Donald da Arábia

A história de T.E.Lawrence está carregada de momentos épicos. A viagem de Donald Trump ao Médio Oriente está carregada de momentos insólitos.

O oficial britânico, interpretado pelo mítico Peter O’Toole, tentou unir as tribos árabes contra os turcos. O Presidente americano tentou federar árabes sunitas e judeus na luta contra o Irão xiita.

Contrariando os céticos, os democratas e a CNN, nem tudo correu mal a Trump. O seu discurso em Riade foi muito elogiado porque não insultou ninguém. A sua presença no Vaticano não escandalizou os católicos, apesar da expressão fechada do Papa. Os aliados na Europa receberam-no de braços abertos, mesmo que ele lhes tenha atirado à cara que 23 dos 28 membros da NATO não cumprem as suas obrigações (portugueses incluídos). 

Trump sem polémica não é Trump. O embaixador israelita nos EUA pôs as mãos à cabeça quando, em Israel (note bem), Donald anuncia que «acaba de chegar do Médio Oriente». Corrige: «Acabo de chegar da Arábia Saudita». É lá que fica registado o instantâneo Vilar de Perdizes da Administração: três chefes de Estado, Trump, o presidente Egípcio e o Rei Saudita, como feiticeiros, de mãos dadas em cima de uma esfera branca luminosa. A igreja de Satã viu-se obrigada a ‘clarificar’ que não se tratava de «ritual satânico».

Para além do ‘entertainment’, a tournée de Trump volta a mostrar a uma retórica autocentrada, incoerente e até afastada de alguns valores tradicionais da política externa americana. 

Como em The Art of the Deal, Trump acredita ser capaz de pôr fim aos mais complexos conflitos internacionais como quem fecha um negócio imobiliário. Todos os presidentes americanos desde Harry Truman tentaram a paz entre israelitas e palestinianos. Todos desde Clinton tentam uma solução de dois Estados. Em Israel, e sem grandes detalhes, Trump apresentou-se como o homem que vai mudar a história: «Temos diante de nós a rara oportunidade de trazer segurança, estabilidade e paz a esta região e ao seu povo, derrotando o terrorismo e criando um futuro de harmonia, prosperidade e paz». Oxalá.

Em Riade, Trump reduziu décadas de doutrina de combate ao terrorismo a três palavrinhas apenas: «Drive them out» [expulsem-nos], como se os extremistas fossem criaturas que se podem projetar para o espaço sideral. Para todos os problemas os populistas têm sempre uma solução que é clara, simples e (quase sempre) errada.
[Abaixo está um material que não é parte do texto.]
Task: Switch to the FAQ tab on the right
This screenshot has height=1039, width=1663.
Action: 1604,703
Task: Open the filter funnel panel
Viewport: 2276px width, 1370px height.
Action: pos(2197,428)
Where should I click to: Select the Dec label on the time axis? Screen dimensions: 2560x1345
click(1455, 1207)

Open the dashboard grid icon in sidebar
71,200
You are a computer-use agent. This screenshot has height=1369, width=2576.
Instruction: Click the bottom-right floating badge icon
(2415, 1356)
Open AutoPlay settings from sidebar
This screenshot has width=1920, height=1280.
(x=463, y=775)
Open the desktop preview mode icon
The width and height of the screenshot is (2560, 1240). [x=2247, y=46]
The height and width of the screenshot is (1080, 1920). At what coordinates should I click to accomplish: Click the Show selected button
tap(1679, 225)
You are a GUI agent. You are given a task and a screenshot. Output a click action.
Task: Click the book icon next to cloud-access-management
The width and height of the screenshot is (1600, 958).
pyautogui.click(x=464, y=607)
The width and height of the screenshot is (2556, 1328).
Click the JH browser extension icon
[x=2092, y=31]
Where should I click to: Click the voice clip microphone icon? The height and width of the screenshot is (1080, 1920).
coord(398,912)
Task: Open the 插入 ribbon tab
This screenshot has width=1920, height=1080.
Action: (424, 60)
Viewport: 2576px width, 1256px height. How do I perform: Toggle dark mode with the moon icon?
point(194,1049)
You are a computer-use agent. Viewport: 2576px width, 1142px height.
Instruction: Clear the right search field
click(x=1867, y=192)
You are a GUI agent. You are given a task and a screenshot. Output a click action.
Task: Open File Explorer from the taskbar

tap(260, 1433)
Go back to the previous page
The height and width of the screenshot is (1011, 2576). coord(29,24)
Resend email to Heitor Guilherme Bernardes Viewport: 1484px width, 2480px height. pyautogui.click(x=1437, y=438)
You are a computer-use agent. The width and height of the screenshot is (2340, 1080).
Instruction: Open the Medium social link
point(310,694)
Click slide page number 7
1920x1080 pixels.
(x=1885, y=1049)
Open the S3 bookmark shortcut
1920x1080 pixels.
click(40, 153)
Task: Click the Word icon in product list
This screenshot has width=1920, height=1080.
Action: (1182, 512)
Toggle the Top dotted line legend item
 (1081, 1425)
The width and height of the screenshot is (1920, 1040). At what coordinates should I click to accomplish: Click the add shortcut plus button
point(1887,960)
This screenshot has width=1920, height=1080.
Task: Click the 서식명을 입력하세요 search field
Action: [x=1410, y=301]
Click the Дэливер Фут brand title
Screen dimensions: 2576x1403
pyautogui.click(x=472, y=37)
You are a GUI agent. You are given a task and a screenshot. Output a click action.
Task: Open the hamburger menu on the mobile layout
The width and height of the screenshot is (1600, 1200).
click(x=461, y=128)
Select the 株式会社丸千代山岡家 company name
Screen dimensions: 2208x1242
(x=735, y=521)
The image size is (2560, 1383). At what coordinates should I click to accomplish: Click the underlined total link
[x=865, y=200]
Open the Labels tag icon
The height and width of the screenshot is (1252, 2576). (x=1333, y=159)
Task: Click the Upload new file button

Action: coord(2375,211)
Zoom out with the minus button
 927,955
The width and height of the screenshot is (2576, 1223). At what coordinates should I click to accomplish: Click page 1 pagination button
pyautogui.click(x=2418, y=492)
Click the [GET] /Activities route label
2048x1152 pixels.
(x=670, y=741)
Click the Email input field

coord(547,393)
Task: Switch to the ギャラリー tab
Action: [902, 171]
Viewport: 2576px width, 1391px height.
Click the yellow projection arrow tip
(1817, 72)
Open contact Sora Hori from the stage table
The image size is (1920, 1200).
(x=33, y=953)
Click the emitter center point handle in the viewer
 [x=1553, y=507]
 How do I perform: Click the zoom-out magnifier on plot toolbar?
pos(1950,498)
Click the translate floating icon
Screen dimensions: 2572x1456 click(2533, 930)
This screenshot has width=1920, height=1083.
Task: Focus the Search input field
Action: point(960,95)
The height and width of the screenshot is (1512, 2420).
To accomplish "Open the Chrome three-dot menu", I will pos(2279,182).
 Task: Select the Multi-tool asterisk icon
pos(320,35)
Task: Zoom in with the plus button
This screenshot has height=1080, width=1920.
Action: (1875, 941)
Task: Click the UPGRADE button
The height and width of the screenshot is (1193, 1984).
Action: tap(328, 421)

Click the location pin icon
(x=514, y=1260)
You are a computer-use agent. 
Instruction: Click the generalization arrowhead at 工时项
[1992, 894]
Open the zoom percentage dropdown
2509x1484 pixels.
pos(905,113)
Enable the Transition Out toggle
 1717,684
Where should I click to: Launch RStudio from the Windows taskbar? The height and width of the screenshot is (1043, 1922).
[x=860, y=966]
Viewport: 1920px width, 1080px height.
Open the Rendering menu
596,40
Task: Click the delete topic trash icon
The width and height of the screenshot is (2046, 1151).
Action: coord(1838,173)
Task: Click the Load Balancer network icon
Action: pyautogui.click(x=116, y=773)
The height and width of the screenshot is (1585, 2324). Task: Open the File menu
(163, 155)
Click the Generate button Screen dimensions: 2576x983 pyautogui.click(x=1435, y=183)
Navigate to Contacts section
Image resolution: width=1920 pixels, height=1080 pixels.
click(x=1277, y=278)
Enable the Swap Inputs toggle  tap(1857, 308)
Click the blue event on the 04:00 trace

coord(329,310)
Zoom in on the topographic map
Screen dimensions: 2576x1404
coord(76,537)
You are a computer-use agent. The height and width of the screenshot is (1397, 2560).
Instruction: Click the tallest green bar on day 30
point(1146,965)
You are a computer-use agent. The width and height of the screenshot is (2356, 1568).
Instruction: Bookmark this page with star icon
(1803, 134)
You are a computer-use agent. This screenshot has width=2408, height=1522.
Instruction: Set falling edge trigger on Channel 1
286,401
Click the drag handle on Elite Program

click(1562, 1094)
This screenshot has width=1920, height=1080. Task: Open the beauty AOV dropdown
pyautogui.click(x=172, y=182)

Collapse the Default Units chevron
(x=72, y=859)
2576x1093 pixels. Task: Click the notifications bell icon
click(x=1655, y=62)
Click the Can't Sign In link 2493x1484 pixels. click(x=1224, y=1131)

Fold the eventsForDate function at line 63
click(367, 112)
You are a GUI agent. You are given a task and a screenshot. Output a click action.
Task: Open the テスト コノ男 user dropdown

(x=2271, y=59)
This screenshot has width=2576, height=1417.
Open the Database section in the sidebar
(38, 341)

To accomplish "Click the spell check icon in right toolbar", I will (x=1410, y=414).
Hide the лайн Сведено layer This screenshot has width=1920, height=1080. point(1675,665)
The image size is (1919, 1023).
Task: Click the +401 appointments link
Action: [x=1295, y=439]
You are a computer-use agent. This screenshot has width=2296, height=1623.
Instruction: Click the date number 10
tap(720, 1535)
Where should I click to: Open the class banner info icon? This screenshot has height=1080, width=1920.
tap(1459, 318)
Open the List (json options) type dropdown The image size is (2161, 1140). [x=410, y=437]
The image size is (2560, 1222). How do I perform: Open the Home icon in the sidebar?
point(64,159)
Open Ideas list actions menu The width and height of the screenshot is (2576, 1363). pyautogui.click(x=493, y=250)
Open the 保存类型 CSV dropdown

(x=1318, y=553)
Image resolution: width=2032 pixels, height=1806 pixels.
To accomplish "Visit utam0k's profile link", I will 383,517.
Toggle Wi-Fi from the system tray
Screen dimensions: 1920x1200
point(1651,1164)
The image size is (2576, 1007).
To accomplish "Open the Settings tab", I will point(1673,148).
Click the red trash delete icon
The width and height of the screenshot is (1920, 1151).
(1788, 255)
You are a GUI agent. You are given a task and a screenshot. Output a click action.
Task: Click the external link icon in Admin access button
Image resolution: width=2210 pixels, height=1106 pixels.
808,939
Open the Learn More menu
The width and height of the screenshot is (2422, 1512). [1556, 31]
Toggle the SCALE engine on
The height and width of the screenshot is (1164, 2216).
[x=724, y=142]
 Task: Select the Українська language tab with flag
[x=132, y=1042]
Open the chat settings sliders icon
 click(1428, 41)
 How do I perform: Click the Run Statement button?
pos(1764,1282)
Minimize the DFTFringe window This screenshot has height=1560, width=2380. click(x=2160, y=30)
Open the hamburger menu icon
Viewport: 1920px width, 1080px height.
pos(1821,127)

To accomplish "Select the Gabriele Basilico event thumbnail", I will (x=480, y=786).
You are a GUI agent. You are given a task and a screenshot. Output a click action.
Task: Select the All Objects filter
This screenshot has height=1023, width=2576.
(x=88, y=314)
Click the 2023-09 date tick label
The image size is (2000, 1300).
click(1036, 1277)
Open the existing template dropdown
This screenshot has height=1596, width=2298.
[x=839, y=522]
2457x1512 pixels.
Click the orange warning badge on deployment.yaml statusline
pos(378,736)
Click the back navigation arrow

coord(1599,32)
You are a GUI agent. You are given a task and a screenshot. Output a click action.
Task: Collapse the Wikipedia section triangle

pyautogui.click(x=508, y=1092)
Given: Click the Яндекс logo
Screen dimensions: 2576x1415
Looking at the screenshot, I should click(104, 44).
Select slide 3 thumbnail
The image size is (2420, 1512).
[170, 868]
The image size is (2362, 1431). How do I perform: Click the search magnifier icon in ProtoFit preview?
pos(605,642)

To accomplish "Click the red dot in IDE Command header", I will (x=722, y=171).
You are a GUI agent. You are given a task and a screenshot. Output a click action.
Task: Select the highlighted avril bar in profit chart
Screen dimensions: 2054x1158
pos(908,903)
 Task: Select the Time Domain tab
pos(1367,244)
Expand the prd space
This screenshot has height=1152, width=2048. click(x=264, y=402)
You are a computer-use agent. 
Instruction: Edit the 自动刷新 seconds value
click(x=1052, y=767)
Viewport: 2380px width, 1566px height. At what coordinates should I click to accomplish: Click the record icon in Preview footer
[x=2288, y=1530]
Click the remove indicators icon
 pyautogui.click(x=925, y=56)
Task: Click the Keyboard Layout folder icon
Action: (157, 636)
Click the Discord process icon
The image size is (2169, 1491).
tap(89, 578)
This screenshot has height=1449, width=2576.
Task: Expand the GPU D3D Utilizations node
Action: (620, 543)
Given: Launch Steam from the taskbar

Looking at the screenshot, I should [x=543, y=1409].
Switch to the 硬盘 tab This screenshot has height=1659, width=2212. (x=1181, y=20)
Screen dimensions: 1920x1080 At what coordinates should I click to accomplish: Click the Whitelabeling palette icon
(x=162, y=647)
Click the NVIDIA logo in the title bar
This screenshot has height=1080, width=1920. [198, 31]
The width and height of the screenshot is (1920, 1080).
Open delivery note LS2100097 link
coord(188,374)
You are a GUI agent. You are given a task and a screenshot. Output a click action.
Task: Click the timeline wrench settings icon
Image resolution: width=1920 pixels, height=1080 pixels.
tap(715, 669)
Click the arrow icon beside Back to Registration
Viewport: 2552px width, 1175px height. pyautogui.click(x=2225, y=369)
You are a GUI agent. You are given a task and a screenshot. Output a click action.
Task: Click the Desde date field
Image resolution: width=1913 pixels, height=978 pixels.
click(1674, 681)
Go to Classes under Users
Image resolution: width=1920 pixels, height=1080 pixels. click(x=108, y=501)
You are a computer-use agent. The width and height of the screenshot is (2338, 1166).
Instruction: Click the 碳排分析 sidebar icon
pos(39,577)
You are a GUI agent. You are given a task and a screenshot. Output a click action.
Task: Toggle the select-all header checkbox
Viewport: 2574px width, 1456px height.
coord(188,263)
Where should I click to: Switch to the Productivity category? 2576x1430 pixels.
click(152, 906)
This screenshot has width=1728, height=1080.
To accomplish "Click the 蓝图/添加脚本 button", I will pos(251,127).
Trump ainda há dias acusava o Islão de «odiar a América». Na Arábia mostrou-se ecuménico: «As três grandes religiões do mundo» podem construir a paz. Faz tudo parte do ‘Principled Realism’ que abandonou valores como a Liberdade, a Democracia ou os Direitos Humanos.

Num ataque cerrado ao Irão, que acaba de reeleger o moderado Rouhani, e ao acordo sobre o programa nuclear selado por Obama, o Presidente construiu todas as opções políticas na região partindo do isolamento e total hostilidade a Teerão.

A retórica contraditória de Trump é apenas o reflexo de sua inconstância pessoal e política. A estabilidade da ordem internacional é a maior vítima do estilo mercurial do presidente.

São os aliados, não os adversários, quem mais tem sofrido com isso.